Question

If $x = {\log _b}a$, $y = {\log _c}b$ and $z = {\log _a}c$, then find the value of $xyz$.
A. $0$
B. $1$
C. $2$
D. $4$

Answer 1

Hint: First we will rewrite each value of x, y, z with base 10. Then multiply each value to get the value of $xyz$.

Formula Used:
${\log _n}m = \dfrac{{\log m}}{{\log n}}$

Complete step by step solution:
Given that
$x = {\log _b}a$
$y = {\log _c}b$
$z = {\log _a}c$
Here it is asked to find the value of xyz.
We know that
${\log _n}m = \dfrac{{\log m}}{{\log n}}$
That is
$x = {\log _b}a$
$x = \dfrac{{\log a}}{{\log b}}$. . . . . (1)
$y = {\log _c}b$
$y = \dfrac{{\log b}}{{\log c}}$. . . . . (2)
$z = {\log _a}c$
$z = \dfrac{{\log c}}{{\log a}}$. . . . . (3)
Hence the required value can be found as
$xyz = \dfrac{{\log a}}{{\log b}} \times \dfrac{{\log b}}{{\log c}} \times \dfrac{{\log c}}{{\log a}}$. . . . . (from equations (1),(2),(3))
Cancelling out the common terms, we get
$xyz = 1$

Option ‘B’ is correct

Additional information:
There are two types of logarithms.

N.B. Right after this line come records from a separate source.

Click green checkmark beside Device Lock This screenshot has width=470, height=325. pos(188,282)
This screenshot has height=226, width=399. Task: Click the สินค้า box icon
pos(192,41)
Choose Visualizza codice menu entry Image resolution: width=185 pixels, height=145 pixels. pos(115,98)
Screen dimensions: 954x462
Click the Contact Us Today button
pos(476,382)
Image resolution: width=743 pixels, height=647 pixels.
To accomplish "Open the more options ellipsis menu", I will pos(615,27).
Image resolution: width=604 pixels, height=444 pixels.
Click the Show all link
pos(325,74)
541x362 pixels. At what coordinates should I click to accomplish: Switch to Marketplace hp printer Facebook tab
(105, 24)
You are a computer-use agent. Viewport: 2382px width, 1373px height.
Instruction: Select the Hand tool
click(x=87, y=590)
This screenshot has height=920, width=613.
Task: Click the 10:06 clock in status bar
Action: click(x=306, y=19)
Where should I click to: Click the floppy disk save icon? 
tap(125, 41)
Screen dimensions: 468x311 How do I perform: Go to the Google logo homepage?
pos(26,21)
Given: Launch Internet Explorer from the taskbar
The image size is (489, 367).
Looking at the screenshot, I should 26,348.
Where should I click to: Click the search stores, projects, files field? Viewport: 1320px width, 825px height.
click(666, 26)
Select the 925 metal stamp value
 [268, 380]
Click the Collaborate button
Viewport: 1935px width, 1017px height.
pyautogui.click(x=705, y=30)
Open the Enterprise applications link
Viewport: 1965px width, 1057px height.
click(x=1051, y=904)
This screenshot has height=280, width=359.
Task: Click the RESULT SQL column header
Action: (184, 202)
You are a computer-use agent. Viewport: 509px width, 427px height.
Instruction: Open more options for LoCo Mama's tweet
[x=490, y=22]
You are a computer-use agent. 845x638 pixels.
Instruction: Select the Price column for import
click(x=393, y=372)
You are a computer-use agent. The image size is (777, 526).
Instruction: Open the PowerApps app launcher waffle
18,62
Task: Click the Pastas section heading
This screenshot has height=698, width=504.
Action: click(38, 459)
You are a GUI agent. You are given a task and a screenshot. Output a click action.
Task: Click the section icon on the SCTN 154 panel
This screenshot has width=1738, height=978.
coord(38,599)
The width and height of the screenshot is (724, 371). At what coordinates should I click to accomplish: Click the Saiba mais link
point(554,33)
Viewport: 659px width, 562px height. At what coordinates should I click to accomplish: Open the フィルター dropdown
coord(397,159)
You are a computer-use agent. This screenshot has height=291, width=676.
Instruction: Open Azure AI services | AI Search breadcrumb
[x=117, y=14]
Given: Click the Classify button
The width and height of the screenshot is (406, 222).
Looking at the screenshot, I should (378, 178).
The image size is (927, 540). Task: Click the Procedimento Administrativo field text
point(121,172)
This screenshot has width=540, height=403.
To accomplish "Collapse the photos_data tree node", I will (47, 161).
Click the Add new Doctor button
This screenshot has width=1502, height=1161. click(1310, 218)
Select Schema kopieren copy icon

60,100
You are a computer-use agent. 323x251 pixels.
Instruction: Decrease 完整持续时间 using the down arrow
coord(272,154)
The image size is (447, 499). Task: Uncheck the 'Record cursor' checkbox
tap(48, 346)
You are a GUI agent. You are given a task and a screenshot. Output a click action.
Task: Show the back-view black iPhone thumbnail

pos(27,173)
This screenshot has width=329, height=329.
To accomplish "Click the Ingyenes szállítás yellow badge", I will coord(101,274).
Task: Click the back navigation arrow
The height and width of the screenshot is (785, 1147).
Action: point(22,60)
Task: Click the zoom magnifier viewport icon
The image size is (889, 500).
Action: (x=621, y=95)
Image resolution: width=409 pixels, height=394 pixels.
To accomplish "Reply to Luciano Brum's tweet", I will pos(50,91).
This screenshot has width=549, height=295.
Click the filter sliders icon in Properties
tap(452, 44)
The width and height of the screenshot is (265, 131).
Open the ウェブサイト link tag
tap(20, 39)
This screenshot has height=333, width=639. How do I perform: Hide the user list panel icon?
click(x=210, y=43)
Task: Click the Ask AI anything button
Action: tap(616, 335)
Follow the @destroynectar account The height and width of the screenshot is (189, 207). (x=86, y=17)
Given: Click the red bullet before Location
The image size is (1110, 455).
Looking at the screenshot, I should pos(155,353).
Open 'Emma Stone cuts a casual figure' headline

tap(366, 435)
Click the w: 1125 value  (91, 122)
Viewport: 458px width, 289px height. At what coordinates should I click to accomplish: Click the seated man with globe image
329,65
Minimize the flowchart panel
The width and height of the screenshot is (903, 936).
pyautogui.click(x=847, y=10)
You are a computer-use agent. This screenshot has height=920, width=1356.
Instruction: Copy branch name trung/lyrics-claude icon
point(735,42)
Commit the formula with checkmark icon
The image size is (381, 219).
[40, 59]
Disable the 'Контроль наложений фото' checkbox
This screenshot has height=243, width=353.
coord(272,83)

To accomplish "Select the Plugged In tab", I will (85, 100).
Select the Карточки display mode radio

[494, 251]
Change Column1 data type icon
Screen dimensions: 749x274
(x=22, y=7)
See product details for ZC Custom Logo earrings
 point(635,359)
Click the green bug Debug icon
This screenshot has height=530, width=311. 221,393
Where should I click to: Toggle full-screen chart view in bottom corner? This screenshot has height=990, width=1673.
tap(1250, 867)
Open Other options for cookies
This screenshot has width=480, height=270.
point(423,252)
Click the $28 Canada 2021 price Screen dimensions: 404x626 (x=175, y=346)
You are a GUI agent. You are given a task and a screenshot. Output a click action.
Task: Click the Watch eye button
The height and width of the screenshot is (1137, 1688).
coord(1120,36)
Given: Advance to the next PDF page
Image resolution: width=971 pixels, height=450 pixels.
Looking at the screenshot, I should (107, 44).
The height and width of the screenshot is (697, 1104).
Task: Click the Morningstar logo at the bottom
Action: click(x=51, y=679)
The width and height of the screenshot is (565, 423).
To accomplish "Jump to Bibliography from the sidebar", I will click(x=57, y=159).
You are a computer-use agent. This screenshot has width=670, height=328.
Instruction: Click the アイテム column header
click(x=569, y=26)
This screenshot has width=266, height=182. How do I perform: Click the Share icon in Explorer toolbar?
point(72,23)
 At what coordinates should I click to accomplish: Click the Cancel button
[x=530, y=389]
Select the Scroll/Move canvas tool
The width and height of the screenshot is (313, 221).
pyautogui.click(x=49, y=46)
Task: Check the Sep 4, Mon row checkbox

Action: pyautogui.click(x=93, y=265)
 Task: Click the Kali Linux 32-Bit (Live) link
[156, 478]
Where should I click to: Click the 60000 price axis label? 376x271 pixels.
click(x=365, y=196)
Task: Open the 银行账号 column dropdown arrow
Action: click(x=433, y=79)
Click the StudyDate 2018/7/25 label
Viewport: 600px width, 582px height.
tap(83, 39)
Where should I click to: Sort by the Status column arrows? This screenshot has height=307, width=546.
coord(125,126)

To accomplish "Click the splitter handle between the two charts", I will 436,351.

The two types of logarithms are natural logarithm and common logarithm.
The base of the natural logarithm is e. e is known as Euler’s constant.
The base of common logarithm is 10.
There is some property:
1) Power Rule:
${\log _a}{m^n} = n{\log _a}m$
2) Product rule:
${\log _a}\left( {mn} \right) = {\log _a}m + {\log _a}n$
3) Quotient rule:
 ${\log _a}\left( {\dfrac{m}{n}} \right) = {\log _a}m - {\log _a}n$
4) Zero rule:
${\log _a}1 = 0$

Note: Students can get confused while writing the given terms into fractions. Always remember that logarithm is the inverse of the exponential. Start by determining the base, which is represented in the equation by b, the exponent which is y, and the exponential expression which is x in order to solve a logarithm.